What the task asks — Set down all the lines below, each one exactly as shown.

Data items
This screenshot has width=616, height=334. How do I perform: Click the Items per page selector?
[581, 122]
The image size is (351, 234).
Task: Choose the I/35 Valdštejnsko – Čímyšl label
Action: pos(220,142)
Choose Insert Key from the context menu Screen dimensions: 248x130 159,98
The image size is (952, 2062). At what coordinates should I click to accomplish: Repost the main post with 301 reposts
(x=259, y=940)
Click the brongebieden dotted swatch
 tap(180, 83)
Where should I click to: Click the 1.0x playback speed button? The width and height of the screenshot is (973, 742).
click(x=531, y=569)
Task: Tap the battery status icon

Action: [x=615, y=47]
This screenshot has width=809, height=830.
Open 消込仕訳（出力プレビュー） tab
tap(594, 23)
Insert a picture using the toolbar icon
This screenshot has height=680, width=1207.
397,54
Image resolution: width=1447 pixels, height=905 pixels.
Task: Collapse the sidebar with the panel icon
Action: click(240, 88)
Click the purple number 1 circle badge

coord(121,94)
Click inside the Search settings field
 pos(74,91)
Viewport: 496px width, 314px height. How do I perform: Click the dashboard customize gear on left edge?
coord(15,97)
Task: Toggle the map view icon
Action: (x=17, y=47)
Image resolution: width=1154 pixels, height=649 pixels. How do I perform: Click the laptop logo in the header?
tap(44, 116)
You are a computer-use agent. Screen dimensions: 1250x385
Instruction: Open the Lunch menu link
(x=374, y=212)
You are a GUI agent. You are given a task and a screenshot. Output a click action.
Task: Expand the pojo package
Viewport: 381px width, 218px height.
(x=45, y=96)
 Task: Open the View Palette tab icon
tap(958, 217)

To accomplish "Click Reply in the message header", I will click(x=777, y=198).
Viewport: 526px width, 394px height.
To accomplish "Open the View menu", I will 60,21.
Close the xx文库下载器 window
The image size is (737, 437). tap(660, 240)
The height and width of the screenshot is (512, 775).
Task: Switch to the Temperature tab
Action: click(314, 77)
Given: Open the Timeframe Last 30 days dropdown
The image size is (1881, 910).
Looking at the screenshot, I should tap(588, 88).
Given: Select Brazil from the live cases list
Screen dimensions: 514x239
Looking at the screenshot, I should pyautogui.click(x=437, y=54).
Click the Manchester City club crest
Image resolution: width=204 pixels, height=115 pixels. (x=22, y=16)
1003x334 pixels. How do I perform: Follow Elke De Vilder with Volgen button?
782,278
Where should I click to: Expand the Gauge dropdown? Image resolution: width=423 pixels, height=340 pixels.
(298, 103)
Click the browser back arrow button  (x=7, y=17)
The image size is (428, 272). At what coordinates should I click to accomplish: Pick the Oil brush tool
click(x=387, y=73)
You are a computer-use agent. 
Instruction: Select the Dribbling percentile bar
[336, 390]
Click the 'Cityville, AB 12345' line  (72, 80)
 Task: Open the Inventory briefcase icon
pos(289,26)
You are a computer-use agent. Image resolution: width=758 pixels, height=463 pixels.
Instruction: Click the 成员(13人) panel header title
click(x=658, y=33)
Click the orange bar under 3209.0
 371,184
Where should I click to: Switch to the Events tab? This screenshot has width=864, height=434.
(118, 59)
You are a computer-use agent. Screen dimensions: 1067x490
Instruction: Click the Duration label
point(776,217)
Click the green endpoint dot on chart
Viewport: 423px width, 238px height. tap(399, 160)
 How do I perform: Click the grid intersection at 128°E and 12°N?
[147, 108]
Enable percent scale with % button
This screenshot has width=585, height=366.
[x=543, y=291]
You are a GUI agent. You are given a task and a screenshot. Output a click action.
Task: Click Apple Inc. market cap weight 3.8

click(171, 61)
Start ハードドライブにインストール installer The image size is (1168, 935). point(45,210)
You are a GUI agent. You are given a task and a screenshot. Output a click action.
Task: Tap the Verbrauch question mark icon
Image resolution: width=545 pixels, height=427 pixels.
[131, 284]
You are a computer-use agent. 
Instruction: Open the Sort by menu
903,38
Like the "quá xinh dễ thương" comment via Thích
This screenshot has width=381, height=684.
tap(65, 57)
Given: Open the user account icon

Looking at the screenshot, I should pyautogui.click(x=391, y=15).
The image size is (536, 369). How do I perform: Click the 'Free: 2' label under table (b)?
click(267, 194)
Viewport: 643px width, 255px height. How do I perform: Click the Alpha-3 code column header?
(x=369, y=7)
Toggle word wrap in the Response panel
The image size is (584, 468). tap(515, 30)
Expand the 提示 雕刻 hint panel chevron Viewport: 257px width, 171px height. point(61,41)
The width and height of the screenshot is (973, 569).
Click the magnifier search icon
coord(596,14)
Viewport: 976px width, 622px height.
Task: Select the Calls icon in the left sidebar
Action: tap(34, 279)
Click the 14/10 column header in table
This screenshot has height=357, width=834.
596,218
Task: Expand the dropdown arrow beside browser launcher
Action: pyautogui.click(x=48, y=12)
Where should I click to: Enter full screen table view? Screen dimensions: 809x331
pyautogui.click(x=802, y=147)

Result for this exercise —
This screenshot has width=616, height=334. How do I perform: Click the Items per page selector?
[581, 122]
The image size is (351, 234).
Task: Choose the I/35 Valdštejnsko – Čímyšl label
Action: pos(220,142)
Choose Insert Key from the context menu Screen dimensions: 248x130 159,98
The image size is (952, 2062). At what coordinates should I click to accomplish: Repost the main post with 301 reposts
(x=259, y=940)
Click the brongebieden dotted swatch
 tap(180, 83)
Where should I click to: Click the 1.0x playback speed button? The width and height of the screenshot is (973, 742).
click(x=531, y=569)
Task: Tap the battery status icon

Action: [x=615, y=47]
This screenshot has width=809, height=830.
Open 消込仕訳（出力プレビュー） tab
tap(594, 23)
Insert a picture using the toolbar icon
This screenshot has height=680, width=1207.
397,54
Image resolution: width=1447 pixels, height=905 pixels.
Task: Collapse the sidebar with the panel icon
Action: click(240, 88)
Click the purple number 1 circle badge

coord(121,94)
Click inside the Search settings field
 pos(74,91)
Viewport: 496px width, 314px height. How do I perform: Click the dashboard customize gear on left edge?
coord(15,97)
Task: Toggle the map view icon
Action: (x=17, y=47)
Image resolution: width=1154 pixels, height=649 pixels. How do I perform: Click the laptop logo in the header?
tap(44, 116)
You are a computer-use agent. Screen dimensions: 1250x385
Instruction: Open the Lunch menu link
(x=374, y=212)
You are a GUI agent. You are given a task and a screenshot. Output a click action.
Task: Expand the pojo package
Viewport: 381px width, 218px height.
(x=45, y=96)
 Task: Open the View Palette tab icon
tap(958, 217)

To accomplish "Click Reply in the message header", I will click(x=777, y=198).
Viewport: 526px width, 394px height.
To accomplish "Open the View menu", I will 60,21.
Close the xx文库下载器 window
The image size is (737, 437). tap(660, 240)
The height and width of the screenshot is (512, 775).
Task: Switch to the Temperature tab
Action: click(314, 77)
Given: Open the Timeframe Last 30 days dropdown
The image size is (1881, 910).
Looking at the screenshot, I should tap(588, 88).
Given: Select Brazil from the live cases list
Screen dimensions: 514x239
Looking at the screenshot, I should pyautogui.click(x=437, y=54).
Click the Manchester City club crest
Image resolution: width=204 pixels, height=115 pixels. (x=22, y=16)
1003x334 pixels. How do I perform: Follow Elke De Vilder with Volgen button?
782,278
Where should I click to: Expand the Gauge dropdown? Image resolution: width=423 pixels, height=340 pixels.
(298, 103)
Click the browser back arrow button  (x=7, y=17)
The image size is (428, 272). At what coordinates should I click to accomplish: Pick the Oil brush tool
click(x=387, y=73)
You are a computer-use agent. 
Instruction: Select the Dribbling percentile bar
[336, 390]
Click the 'Cityville, AB 12345' line  (72, 80)
 Task: Open the Inventory briefcase icon
pos(289,26)
You are a computer-use agent. Image resolution: width=758 pixels, height=463 pixels.
Instruction: Click the 成员(13人) panel header title
click(x=658, y=33)
Click the orange bar under 3209.0
 371,184
Where should I click to: Switch to the Events tab? This screenshot has width=864, height=434.
(118, 59)
You are a computer-use agent. Screen dimensions: 1067x490
Instruction: Click the Duration label
point(776,217)
Click the green endpoint dot on chart
Viewport: 423px width, 238px height. tap(399, 160)
 How do I perform: Click the grid intersection at 128°E and 12°N?
[147, 108]
Enable percent scale with % button
This screenshot has width=585, height=366.
[x=543, y=291]
You are a GUI agent. You are given a task and a screenshot. Output a click action.
Task: Click Apple Inc. market cap weight 3.8

click(171, 61)
Start ハードドライブにインストール installer The image size is (1168, 935). point(45,210)
You are a GUI agent. You are given a task and a screenshot. Output a click action.
Task: Tap the Verbrauch question mark icon
Image resolution: width=545 pixels, height=427 pixels.
[131, 284]
You are a computer-use agent. 
Instruction: Open the Sort by menu
903,38
Like the "quá xinh dễ thương" comment via Thích
This screenshot has width=381, height=684.
tap(65, 57)
Given: Open the user account icon

Looking at the screenshot, I should pyautogui.click(x=391, y=15).
The image size is (536, 369). How do I perform: Click the 'Free: 2' label under table (b)?
click(267, 194)
Viewport: 643px width, 255px height. How do I perform: Click the Alpha-3 code column header?
(x=369, y=7)
Toggle word wrap in the Response panel
The image size is (584, 468). tap(515, 30)
Expand the 提示 雕刻 hint panel chevron Viewport: 257px width, 171px height. point(61,41)
The width and height of the screenshot is (973, 569).
Click the magnifier search icon
coord(596,14)
Viewport: 976px width, 622px height.
Task: Select the Calls icon in the left sidebar
Action: tap(34, 279)
Click the 14/10 column header in table
This screenshot has height=357, width=834.
596,218
Task: Expand the dropdown arrow beside browser launcher
Action: pyautogui.click(x=48, y=12)
Where should I click to: Enter full screen table view? Screen dimensions: 809x331
pyautogui.click(x=802, y=147)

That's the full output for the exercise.